(MATERIAL PROVIDED Opens)

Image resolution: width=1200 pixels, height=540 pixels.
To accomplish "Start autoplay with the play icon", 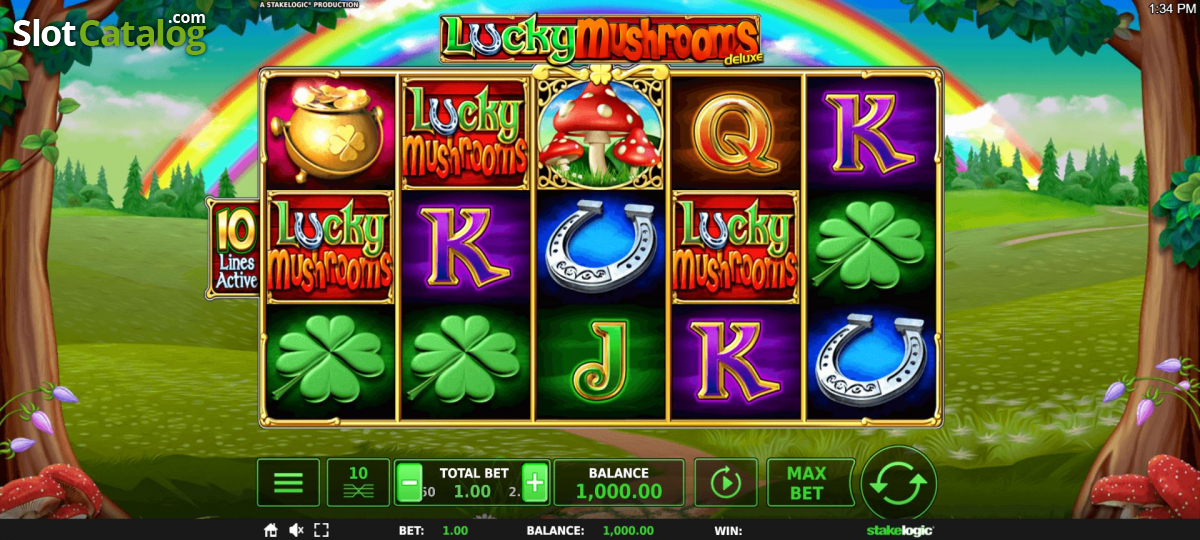I will (725, 483).
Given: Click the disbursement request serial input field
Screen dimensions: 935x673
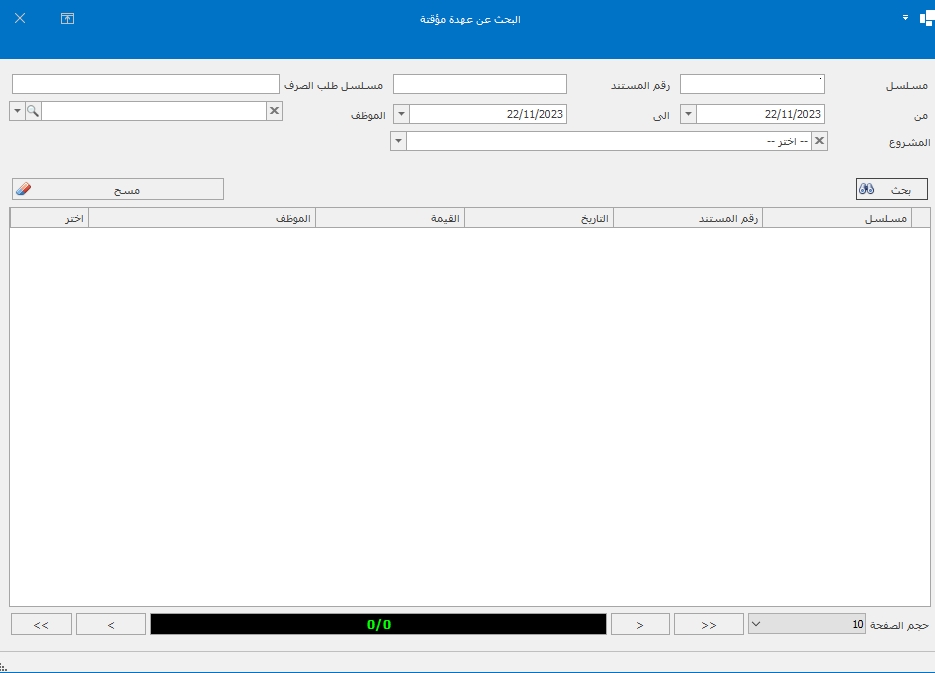Looking at the screenshot, I should click(x=145, y=84).
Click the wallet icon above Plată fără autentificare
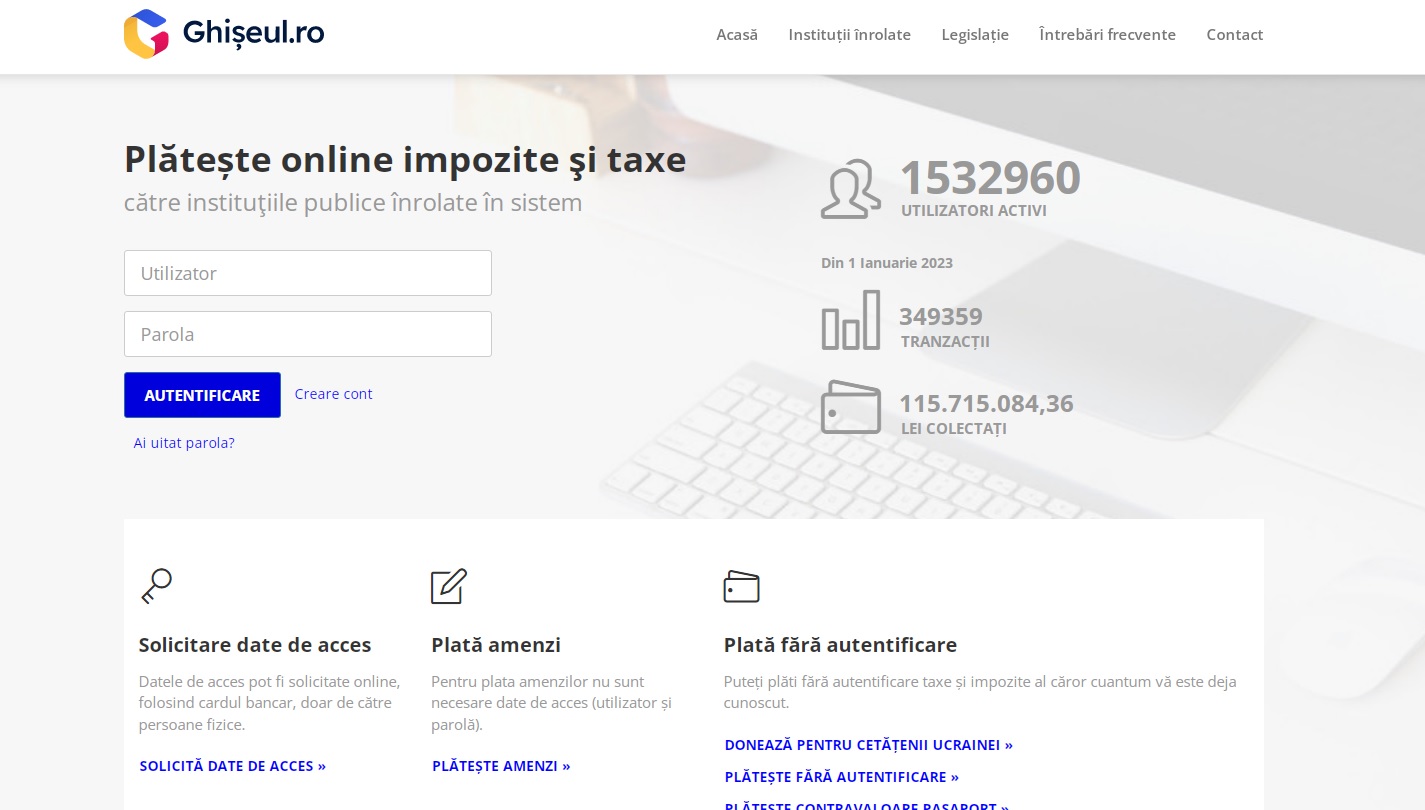 coord(741,587)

(MATERIAL PROVIDED Closes)

> ABOUT THIS EXERCISE
Beginning with the line that contains "Given: Click the", output every line down to the last line of the entries above exactly as written, apart from the pictures.

> TASK RESPONSE
Given: Click the disbursement request serial input field
Screen dimensions: 935x673
Looking at the screenshot, I should click(x=145, y=84).
Click the wallet icon above Plată fără autentificare
 coord(741,587)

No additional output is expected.